What the task asks: Search the entries for lines that contain the word "This", and report each one found.

================================

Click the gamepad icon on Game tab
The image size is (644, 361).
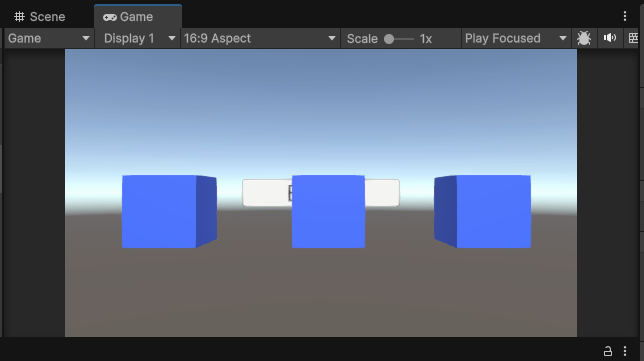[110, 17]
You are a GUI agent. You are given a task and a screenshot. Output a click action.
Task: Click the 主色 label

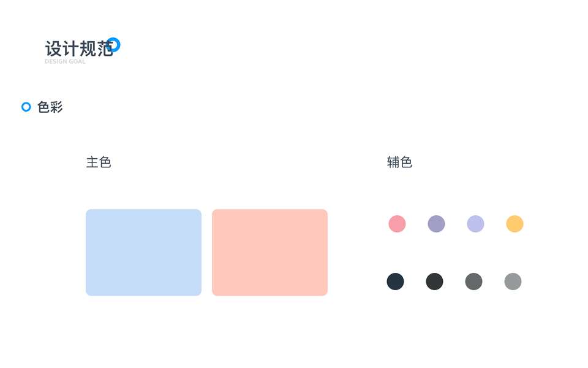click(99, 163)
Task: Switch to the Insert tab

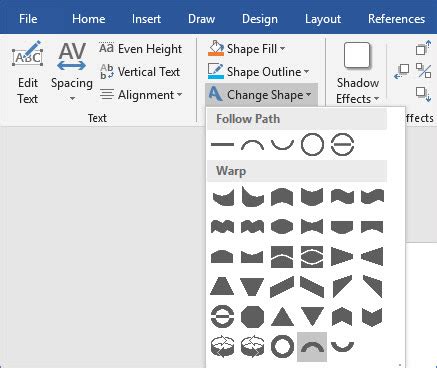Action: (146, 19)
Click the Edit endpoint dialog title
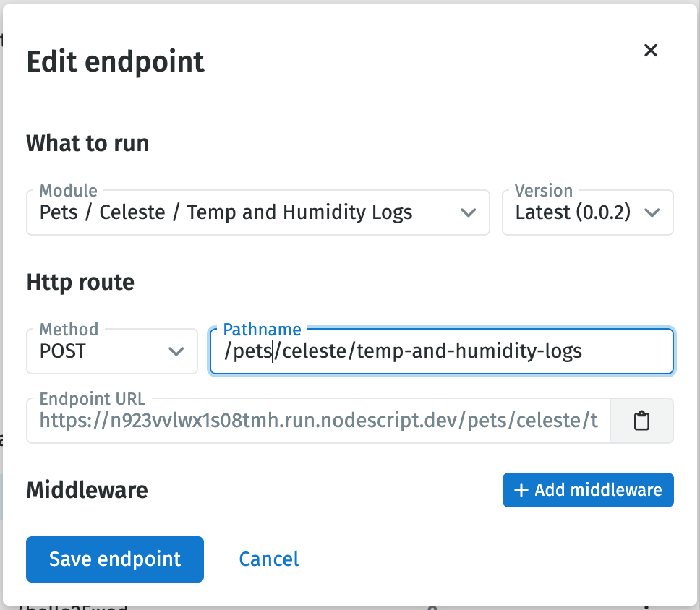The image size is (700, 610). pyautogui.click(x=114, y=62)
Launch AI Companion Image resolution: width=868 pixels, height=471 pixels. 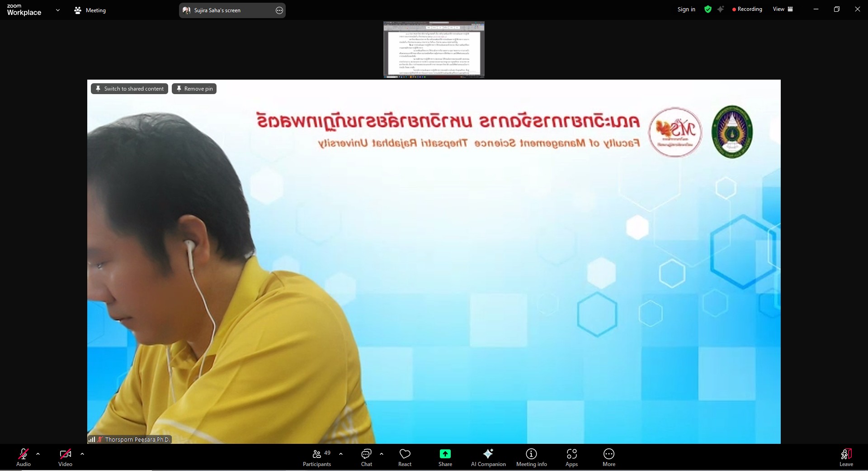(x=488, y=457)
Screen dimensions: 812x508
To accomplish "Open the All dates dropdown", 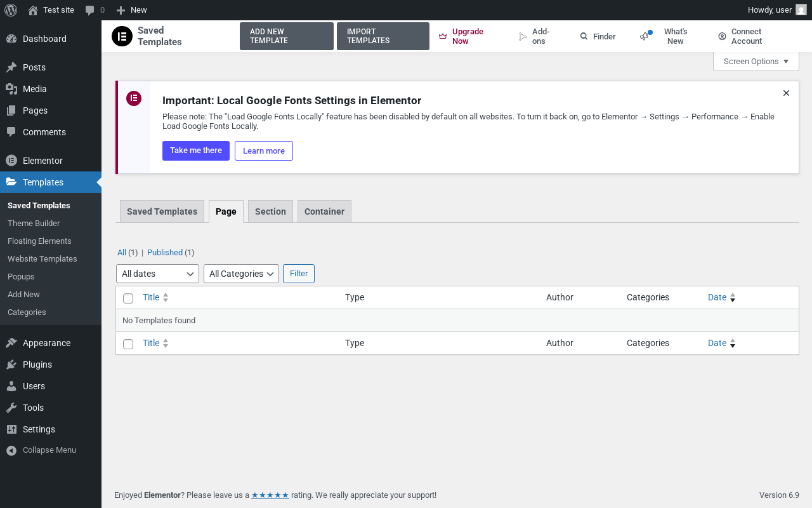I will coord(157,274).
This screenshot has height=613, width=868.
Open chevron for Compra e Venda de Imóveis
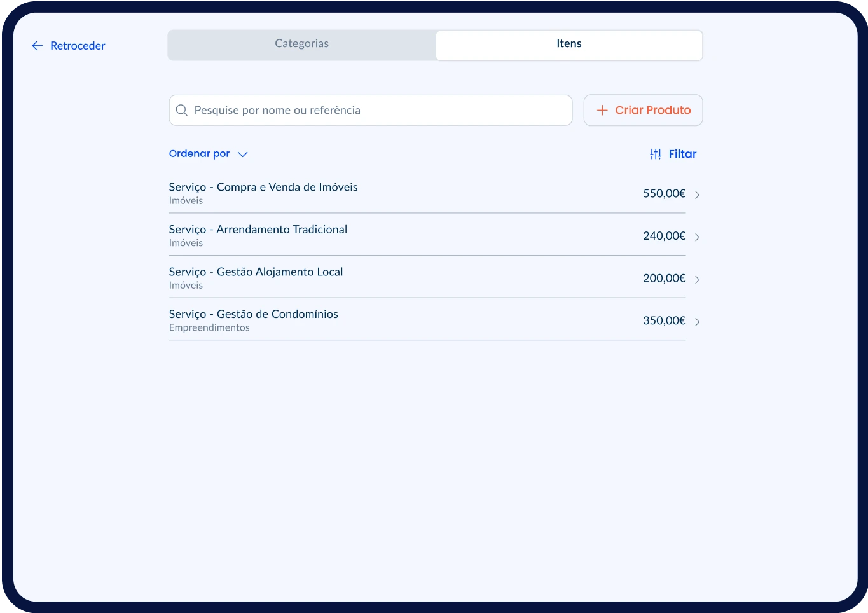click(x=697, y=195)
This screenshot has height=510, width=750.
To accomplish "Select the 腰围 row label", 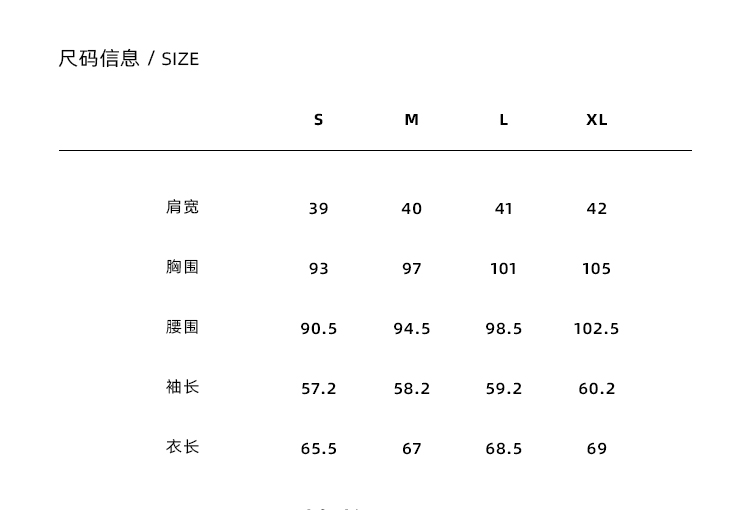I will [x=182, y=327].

================================

Solution below:
This screenshot has height=613, width=868.
This screenshot has height=510, width=750.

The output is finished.